The Death of Marcus Aurelius

The Death of Marcus Aurelius

Monday, February 5, 2024

Seneca, Moral Letters 65.3


To these four Plato adds a fifth cause—the pattern which he himself calls the "idea"; for it is this that the artist gazed upon when he created the work which he had decided to carry out. Now it makes no difference whether he has his pattern outside himself, that he may direct his glance to it, or within himself, conceived and placed there by himself. 
 
God has within himself these patterns of all things, and his mind comprehends the harmonies and the measures of the whole totality of things which are to be carried out; he is filled with these shapes which Plato calls the "ideas"—imperishable, unchangeable, not subject to decay. And therefore, though men die, humanity itself, or the idea of man, according to which man is molded, lasts on, and though men toil and perish, it suffers no change.
 
Accordingly, there are five causes, as Plato says: the material, the agent, the make-up, the model, and the end in view. Last comes the result of all these. Just as in the case of the statue—to go back to the figure with which we began—the material is the bronze, the agent is the artist, the make-up is the form which is adapted to the material, the model is the pattern imitated by the agent, the end in view is the purpose in the maker's mind, and, finally, the result of all these is the statue itself.
 
The Universe also, in Plato's opinion, possesses all these elements. The agent is God; the source, matter; the form, the shape and the arrangement of the visible world. The pattern is doubtless the model according to which God has made this great and most beautiful creation. The purpose is his object in so doing. 
 
Do you ask what God's purpose is? It is goodness. Plato, at any rate, says: "What was God's reason for creating the world? God is good, and no good person is grudging of anything that is good. Therefore, God made it the best world possible." 
 
Hand down your opinion, then, O judge; state who seems to you to say what is truest, and not who says what is absolutely true. For to do that is as far beyond our ken as truth itself. 
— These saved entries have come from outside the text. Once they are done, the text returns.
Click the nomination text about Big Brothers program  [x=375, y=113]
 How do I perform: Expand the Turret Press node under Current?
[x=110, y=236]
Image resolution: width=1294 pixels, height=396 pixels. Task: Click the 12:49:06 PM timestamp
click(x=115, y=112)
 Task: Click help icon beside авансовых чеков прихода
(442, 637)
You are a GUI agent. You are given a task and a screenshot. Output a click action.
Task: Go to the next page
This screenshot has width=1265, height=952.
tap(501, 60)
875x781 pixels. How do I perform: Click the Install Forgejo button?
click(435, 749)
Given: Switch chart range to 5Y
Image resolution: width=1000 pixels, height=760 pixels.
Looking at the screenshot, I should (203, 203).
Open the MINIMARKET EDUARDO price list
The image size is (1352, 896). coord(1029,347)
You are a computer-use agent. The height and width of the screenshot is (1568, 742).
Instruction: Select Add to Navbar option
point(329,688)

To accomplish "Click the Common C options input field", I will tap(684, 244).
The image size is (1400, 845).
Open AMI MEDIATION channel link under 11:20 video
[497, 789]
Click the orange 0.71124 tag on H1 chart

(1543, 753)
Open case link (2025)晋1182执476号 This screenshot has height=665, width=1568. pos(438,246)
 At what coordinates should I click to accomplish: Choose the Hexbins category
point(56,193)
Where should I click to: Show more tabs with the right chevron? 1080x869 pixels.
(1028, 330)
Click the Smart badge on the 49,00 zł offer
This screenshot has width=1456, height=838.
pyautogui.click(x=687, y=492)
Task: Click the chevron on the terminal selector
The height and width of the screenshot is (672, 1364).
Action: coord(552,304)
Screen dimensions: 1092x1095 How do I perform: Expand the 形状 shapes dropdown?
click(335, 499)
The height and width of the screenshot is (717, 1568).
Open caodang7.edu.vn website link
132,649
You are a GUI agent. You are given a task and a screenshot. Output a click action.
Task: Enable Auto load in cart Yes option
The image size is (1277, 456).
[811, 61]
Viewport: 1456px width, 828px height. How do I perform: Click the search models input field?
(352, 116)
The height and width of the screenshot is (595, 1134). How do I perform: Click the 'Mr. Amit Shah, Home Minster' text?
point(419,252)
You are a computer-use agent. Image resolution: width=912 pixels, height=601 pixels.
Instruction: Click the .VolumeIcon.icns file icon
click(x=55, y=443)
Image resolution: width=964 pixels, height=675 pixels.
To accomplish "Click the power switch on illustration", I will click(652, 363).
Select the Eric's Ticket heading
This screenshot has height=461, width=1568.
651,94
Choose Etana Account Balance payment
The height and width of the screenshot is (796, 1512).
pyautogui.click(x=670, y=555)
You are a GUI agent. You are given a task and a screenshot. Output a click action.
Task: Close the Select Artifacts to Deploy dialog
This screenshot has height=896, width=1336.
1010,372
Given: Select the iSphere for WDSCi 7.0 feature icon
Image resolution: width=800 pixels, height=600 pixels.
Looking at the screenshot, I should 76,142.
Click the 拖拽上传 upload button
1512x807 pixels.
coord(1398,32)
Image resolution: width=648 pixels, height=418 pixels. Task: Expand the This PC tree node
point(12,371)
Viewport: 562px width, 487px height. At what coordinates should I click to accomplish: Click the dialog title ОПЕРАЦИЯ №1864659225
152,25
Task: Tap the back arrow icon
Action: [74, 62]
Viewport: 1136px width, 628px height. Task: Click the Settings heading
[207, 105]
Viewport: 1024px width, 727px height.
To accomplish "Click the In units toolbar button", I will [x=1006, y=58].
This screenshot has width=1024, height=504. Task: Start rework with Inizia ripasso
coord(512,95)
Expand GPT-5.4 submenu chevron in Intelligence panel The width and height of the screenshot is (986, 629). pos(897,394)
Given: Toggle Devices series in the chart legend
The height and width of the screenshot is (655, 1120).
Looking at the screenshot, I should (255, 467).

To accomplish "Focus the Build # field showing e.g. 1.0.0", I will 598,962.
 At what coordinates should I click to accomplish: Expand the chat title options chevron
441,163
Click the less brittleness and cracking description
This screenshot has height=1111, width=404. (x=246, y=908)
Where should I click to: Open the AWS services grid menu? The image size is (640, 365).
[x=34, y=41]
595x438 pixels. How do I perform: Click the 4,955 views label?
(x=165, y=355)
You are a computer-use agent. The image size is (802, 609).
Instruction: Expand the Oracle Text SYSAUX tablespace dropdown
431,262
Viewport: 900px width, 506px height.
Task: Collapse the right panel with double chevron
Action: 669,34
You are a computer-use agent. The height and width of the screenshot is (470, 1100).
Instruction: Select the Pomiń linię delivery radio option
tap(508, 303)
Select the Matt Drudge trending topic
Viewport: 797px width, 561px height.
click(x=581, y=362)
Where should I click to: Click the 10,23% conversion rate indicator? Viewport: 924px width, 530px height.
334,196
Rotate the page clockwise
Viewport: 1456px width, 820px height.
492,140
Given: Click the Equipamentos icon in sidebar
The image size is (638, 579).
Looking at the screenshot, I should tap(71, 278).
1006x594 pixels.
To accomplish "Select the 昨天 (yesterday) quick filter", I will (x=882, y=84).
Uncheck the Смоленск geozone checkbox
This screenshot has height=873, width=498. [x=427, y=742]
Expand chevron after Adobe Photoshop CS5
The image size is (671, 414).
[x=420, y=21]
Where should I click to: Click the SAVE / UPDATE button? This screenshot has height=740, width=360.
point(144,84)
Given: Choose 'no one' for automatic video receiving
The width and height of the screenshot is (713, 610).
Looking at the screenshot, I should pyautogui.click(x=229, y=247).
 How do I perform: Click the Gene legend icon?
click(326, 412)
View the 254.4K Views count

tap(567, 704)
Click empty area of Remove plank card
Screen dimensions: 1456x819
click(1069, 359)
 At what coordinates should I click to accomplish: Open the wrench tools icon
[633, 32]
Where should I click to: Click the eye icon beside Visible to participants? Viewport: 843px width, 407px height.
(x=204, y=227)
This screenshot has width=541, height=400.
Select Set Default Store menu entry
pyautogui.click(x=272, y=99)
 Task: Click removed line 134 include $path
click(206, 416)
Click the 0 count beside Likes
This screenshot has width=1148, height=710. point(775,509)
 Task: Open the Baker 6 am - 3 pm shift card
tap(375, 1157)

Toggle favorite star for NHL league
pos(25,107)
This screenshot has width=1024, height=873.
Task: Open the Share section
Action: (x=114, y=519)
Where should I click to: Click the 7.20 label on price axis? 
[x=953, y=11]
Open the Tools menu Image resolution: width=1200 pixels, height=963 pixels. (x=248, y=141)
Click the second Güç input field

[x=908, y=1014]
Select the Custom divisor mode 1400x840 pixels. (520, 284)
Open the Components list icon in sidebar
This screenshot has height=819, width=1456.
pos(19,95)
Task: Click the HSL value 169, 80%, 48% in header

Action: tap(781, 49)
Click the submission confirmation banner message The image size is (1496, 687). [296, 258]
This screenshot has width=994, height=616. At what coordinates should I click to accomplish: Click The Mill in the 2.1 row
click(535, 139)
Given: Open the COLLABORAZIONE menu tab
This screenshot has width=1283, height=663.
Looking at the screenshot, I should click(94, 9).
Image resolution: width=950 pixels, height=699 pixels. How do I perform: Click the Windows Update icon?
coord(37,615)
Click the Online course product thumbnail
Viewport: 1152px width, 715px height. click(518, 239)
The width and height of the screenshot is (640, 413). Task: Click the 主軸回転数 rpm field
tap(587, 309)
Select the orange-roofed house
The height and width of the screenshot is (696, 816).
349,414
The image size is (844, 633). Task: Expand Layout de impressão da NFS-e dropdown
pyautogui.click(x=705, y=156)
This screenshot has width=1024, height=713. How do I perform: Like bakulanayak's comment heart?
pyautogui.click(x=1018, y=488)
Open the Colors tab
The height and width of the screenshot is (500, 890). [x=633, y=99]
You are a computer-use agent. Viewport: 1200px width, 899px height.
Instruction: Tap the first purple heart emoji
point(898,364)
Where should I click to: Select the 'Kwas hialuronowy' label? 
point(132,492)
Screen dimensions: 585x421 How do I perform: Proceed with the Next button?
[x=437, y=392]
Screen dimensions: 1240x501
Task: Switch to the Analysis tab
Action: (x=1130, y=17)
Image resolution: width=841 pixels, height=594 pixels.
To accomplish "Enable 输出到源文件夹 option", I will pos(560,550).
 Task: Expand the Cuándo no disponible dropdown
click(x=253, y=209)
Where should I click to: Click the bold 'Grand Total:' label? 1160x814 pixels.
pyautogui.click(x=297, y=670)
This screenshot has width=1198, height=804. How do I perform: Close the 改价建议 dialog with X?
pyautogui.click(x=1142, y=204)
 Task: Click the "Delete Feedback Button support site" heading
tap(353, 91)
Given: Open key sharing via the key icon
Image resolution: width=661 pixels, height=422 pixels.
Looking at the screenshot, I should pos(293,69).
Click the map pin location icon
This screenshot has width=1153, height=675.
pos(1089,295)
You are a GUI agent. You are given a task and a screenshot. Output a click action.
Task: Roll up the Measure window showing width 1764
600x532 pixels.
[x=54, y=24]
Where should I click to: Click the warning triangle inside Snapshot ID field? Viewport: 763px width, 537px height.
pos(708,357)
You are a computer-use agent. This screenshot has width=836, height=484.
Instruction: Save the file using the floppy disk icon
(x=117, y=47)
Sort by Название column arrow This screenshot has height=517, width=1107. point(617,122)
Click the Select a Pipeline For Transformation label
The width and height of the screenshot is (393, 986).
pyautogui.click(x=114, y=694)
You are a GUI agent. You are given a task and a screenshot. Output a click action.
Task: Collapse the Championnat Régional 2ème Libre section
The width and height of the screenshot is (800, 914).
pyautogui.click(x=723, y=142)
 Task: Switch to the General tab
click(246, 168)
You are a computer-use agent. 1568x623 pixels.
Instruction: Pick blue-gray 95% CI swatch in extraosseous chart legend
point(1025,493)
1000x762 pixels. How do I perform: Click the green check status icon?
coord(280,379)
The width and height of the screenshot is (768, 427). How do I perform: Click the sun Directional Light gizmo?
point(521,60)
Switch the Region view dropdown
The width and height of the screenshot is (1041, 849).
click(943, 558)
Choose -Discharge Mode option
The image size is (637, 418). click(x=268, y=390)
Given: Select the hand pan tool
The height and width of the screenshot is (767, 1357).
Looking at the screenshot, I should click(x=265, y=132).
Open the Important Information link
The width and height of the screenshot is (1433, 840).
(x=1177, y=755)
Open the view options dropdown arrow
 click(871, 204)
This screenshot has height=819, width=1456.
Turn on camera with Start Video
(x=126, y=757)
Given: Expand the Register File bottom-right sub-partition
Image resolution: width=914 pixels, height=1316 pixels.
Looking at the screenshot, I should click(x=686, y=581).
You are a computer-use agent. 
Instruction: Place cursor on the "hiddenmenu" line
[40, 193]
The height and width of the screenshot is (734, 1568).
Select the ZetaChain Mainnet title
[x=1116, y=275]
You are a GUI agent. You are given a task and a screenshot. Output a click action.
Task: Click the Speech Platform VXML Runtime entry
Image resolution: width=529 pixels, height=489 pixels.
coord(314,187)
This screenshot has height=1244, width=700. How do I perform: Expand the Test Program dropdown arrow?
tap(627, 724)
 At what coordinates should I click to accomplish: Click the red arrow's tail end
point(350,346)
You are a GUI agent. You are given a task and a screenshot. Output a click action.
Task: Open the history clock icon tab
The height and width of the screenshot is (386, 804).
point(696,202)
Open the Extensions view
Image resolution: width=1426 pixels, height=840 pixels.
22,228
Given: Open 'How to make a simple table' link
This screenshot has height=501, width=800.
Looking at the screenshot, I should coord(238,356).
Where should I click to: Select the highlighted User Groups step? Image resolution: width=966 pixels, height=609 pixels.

—from Seneca, Moral Letters 65 
 
To the modern student of philosophy, it may seem odd how Seneca is “overlaying” Plato upon Aristotle, and speaking of Plato’s “Ideas” or “Forms” as being a sort of fifth cause. I am grateful, however, that Seneca is seeking a model for the whole, and not merely unrelated sets of compartmentalized theories. It is better to ask whether these arguments can somehow work together, instead of merely isolating them from one another. 
 
I will resist the temptation to ramble on about Plato’s whole system, so at the risk of speaking too vaguely or hastily, the point here is that we should consider if the identity or form of any particular thing is really just an imperfect duplicate of a universal ideal. This throws a fifth component into our causality toolbox. 
 
When I look at many dogs, for example, all of them will have different qualities, each one lacking in something present in the other, and yet all of them also share in a common essence, which remains constant and unchanging. The lesser proceeds out of the greater. 
 
The relative instances might thus be said to participate in, and receive their being from, an absolute standard. It is what the artist ponders, and seeks to replicate, when he produces his work, just as it is what God himself conceives, and effects into existence, when he brings order to the entire material world. The “Idea” is like a model, or a blueprint, or an archetype, through which creation takes place. 
 
Though I am probably ruminating far too wildly here, I find it interesting how Seneca employs the Platonic “Idea” as a way to bind all agency into the Divine Mind, and to connect or bridge the efficient cause to the final cause. He wishes to see the causes united, not torn asunder. 
 
If there is a universal concept that joins all particulars together, then such a concept must exist within an intellect, and if all things must be reduced to a first cause, then the perfect awareness of God is the benchmark by which they must be judged. The buck stops here! 
 
Furthermore, the final cause, the purpose or end, is then expressed by the intention of the efficient cause, the original agent, and so the beginning and the end are two sides of the same coin. It took some study of philosophy for me to understand what was meant by the Divine being the alpha and the omega. What comes around, goes around! 
 
When we ask why God bothered to make anything at all, since he is already, by definition, the perfection of being, we too easily forget that the good of the creature is the plan of the Creator. It reminds me of how any act of love is an act of self-giving, and that is a comforting thought. 
 
Finally, I am rightly put in my place when Seneca affirms how our human knowledge is not meant to be total or all-encompassing, and why we are made to slowly increase in our degree of certainty, not to demand instant enlightenment. 
 
As I grow older, I see more and more value in a sort of practical doubt, not the excessive skepticism of the Pyrrhonians, which denies any truth altogether, but rather the patience and caution of the Academics, which humbly recognizes the limits of our perceptions.